> _MATERIAL SHOWN_:
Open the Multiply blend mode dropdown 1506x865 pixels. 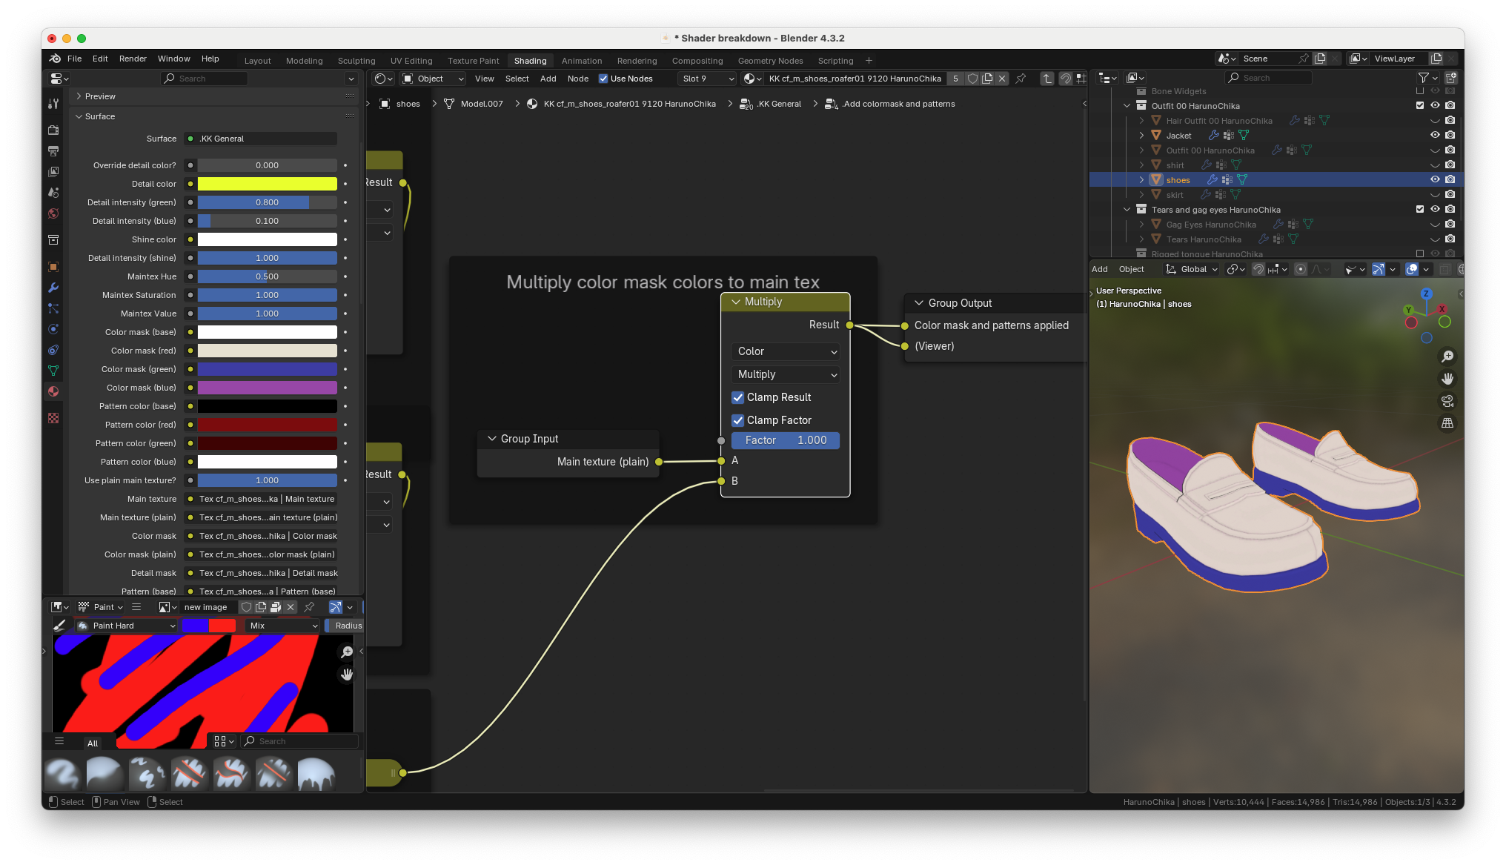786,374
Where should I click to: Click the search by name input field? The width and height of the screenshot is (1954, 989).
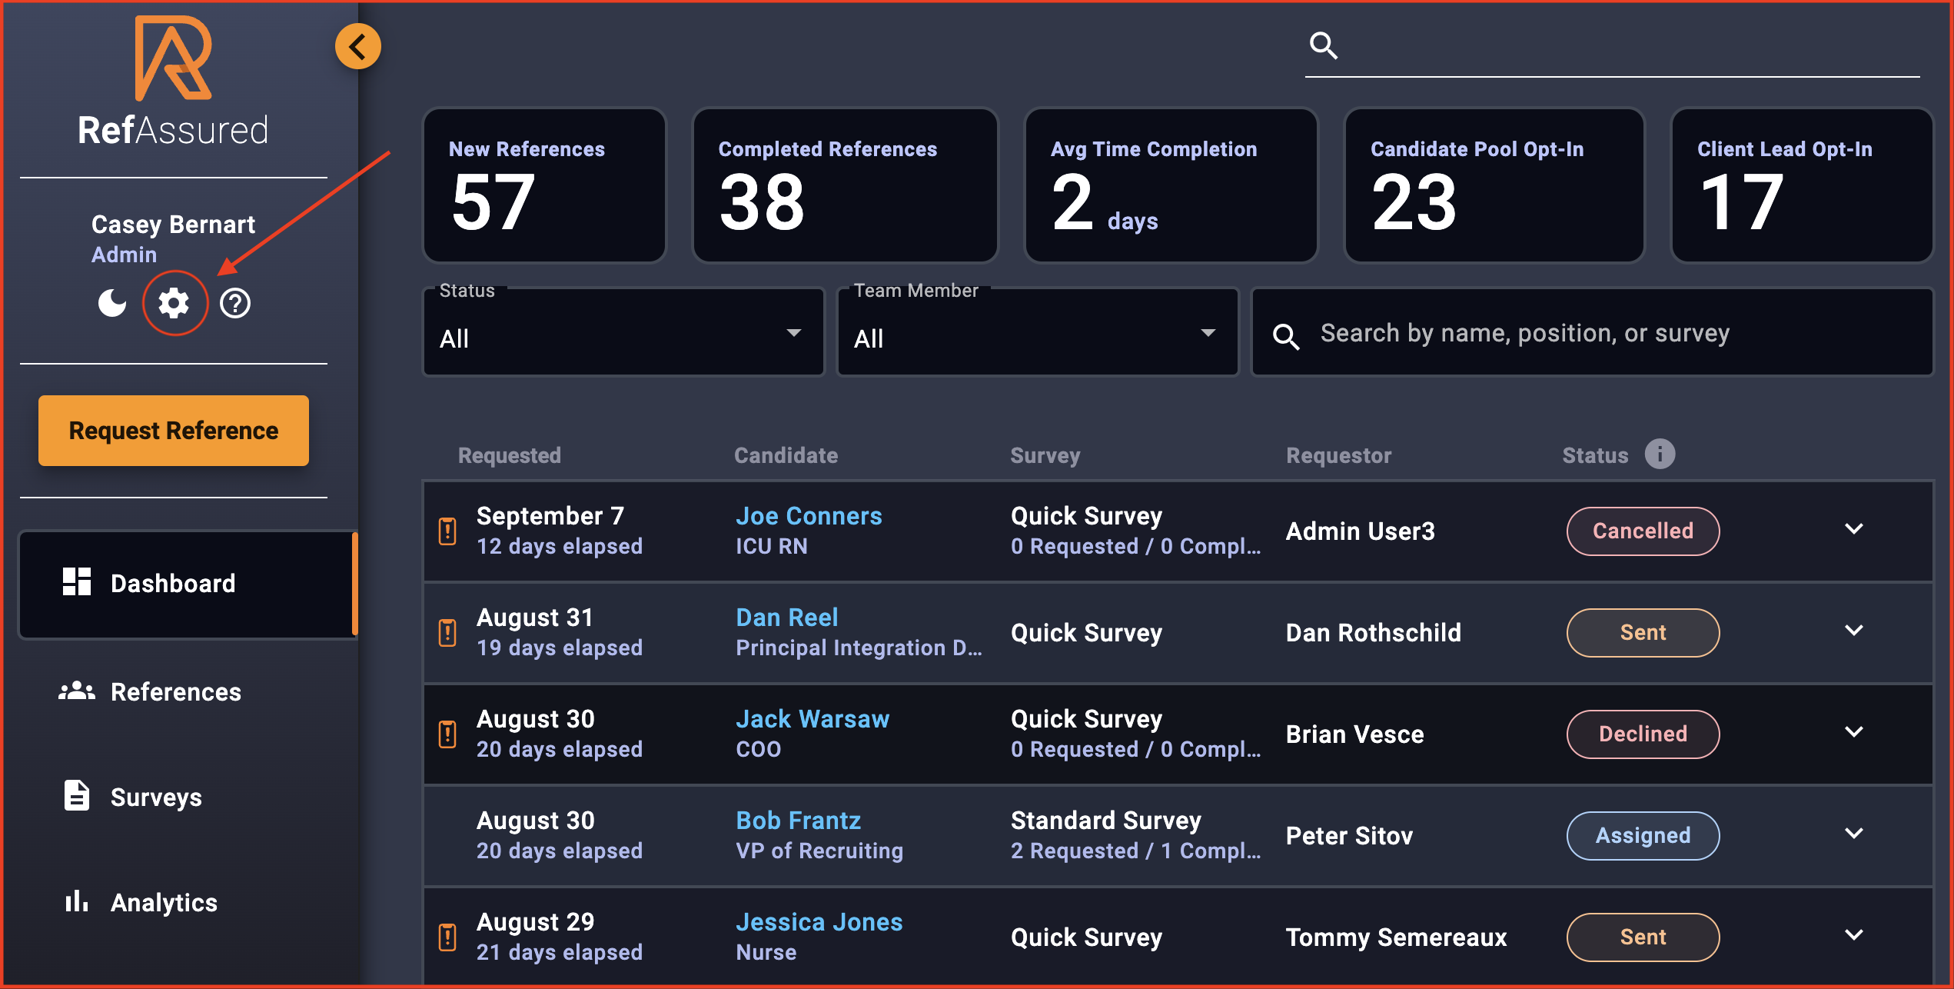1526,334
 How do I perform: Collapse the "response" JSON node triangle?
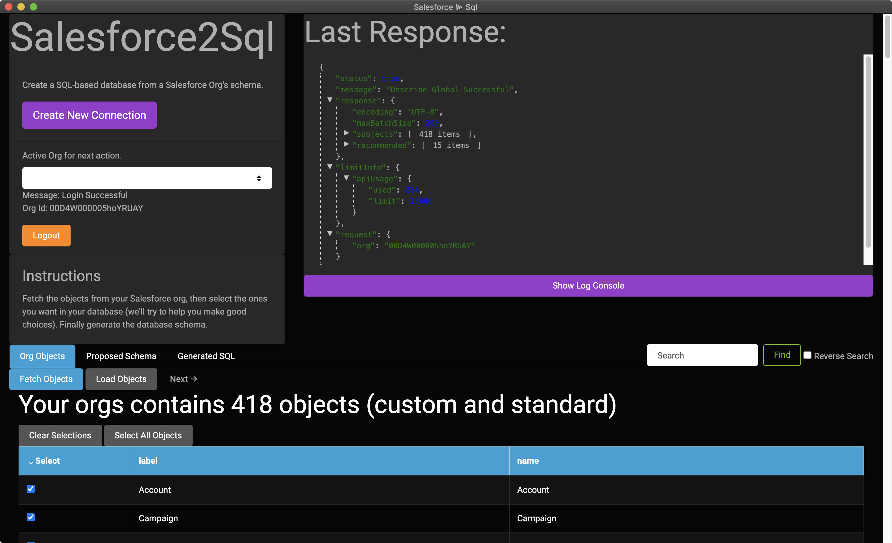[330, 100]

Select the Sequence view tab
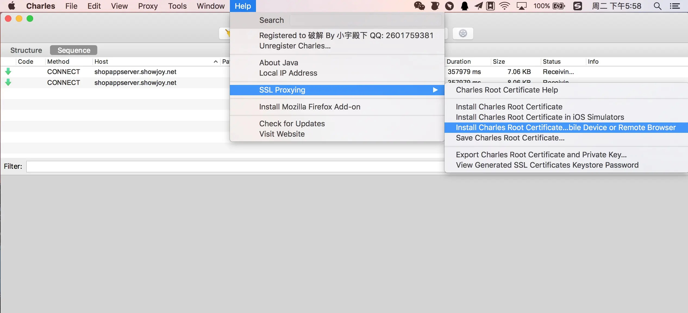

> _PROMPT_: Retype the line containing "Where should I" and all lines after it to the end of the material, exactly as written, leaving out any pictures.

> _TASK RESPONSE_:
Where should I click to: Click the search by name input field? The width and height of the screenshot is (1954, 989).
1526,334
 How do I perform: Collapse the "response" JSON node triangle?
[330, 100]

Select the Sequence view tab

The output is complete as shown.